まったくあきれた話である。この世の中で有罪判決を受けてハクが付くのはせいぜい暴力団と政治家くらいだろう。
選挙で再当選しているから禊はすんでいるという声が永田町では聞こえるようだが、小選挙区では落選しておいて、比例代表区で救われて当選した人物が禊が済んでいるとは到底思えない。やはり贈収賄にからんで有罪判決を受けた人間を小選挙区で当選させるほど日本の選挙民も馬鹿ではなかったのがせめてもの救いだろう。「一度の過ちで彼のキャリアをだいなしにするなんてことはあってはならない」とか「刑は済んだのだから、終わった話だ」などという言葉が報道されているが、どういう神経でこういう発言をするのだろうか?てめえら国民を馬鹿にするにも程があるぞと言いたい。

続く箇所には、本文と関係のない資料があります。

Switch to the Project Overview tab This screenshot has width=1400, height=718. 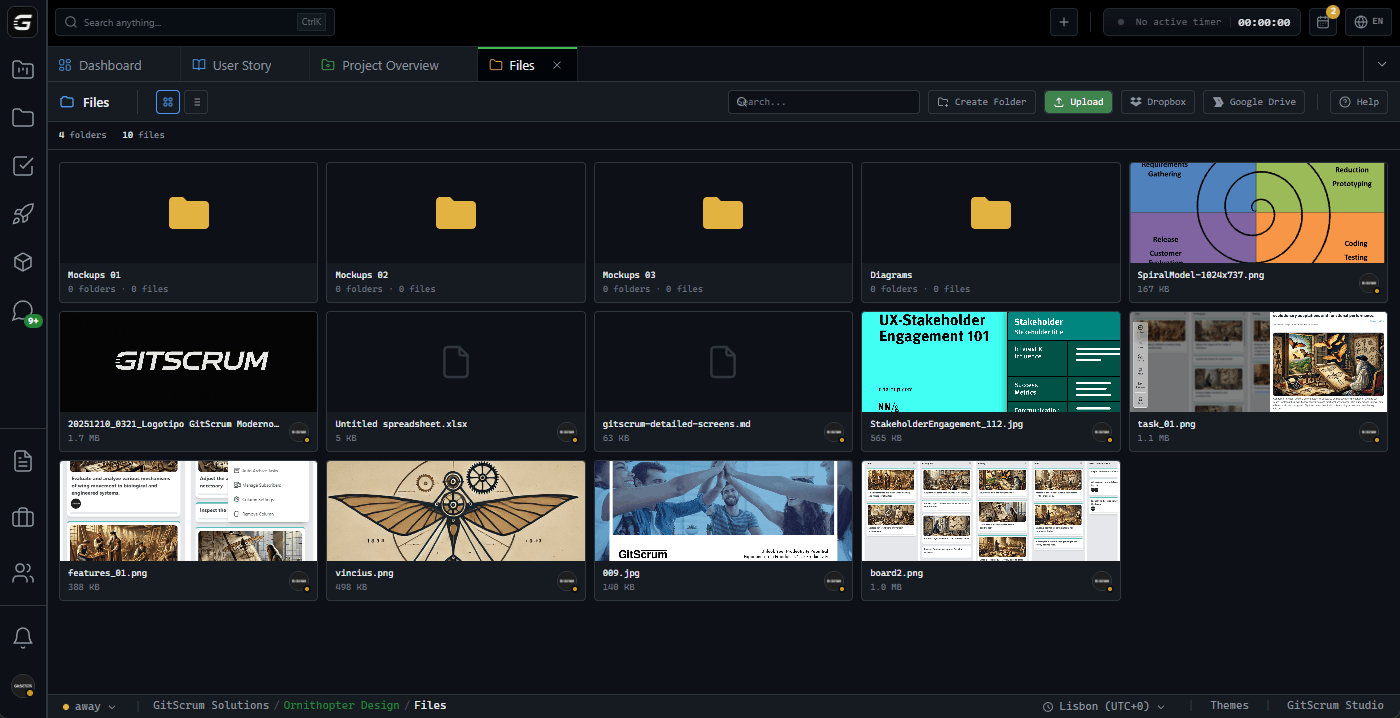coord(392,64)
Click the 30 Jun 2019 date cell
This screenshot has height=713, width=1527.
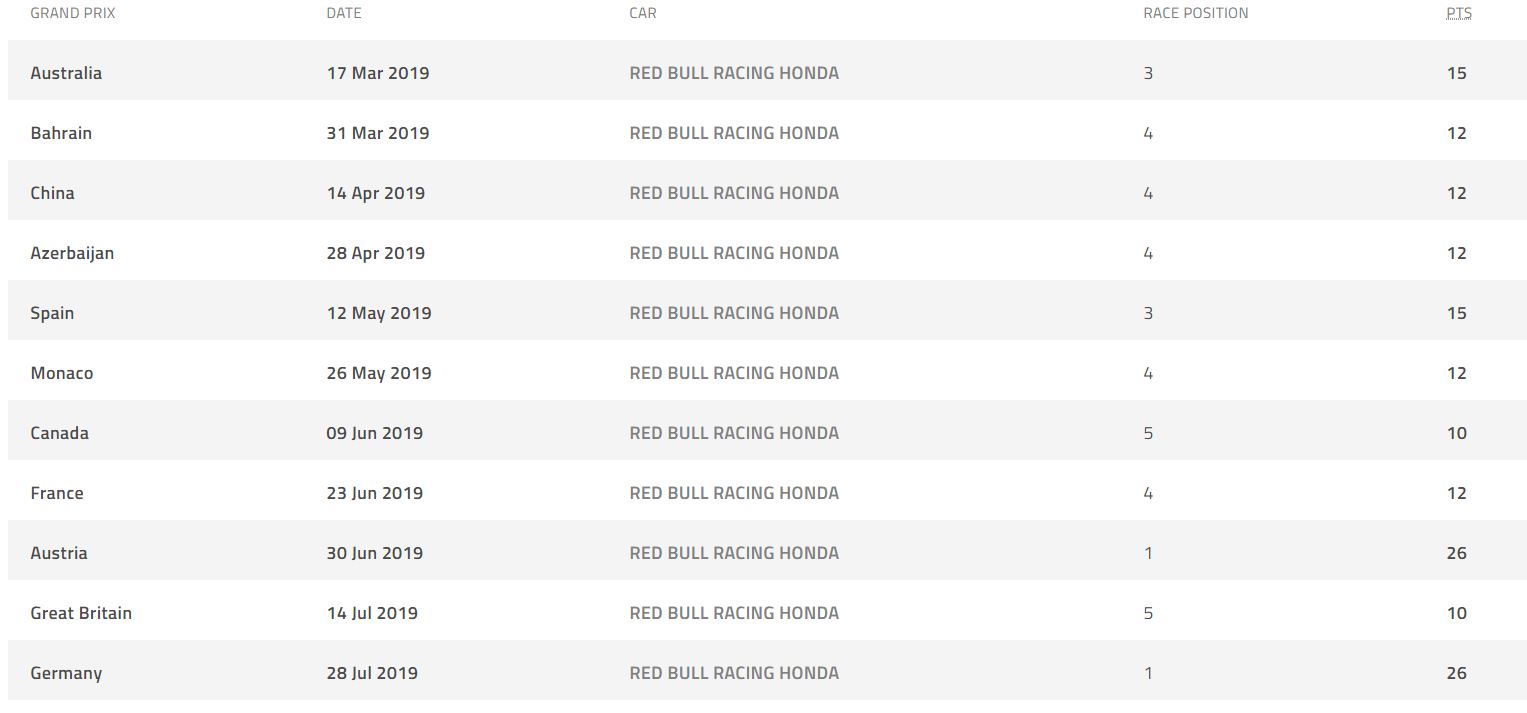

もちろん罪を償った人間を不当に差別する事は望ましくない事であろう。しかしだ、国民の代表たる政治家、さらに国の行政を司る閣僚に普通の人と同じスタンダードをあてはめてもよいはずはない。彼が犯した罪は交通事故でもなく、暴力沙汰でもない。公務員としての地位を濫用した罪だ。政治に携わるものとして決して犯してはならない罪を彼は犯したのであり、政治家としてのキャリアはそこで終わるべきなのだ。
そんな妖怪変化が閣僚としてうろつく国、日本。ちょっとどうかしてませんかね?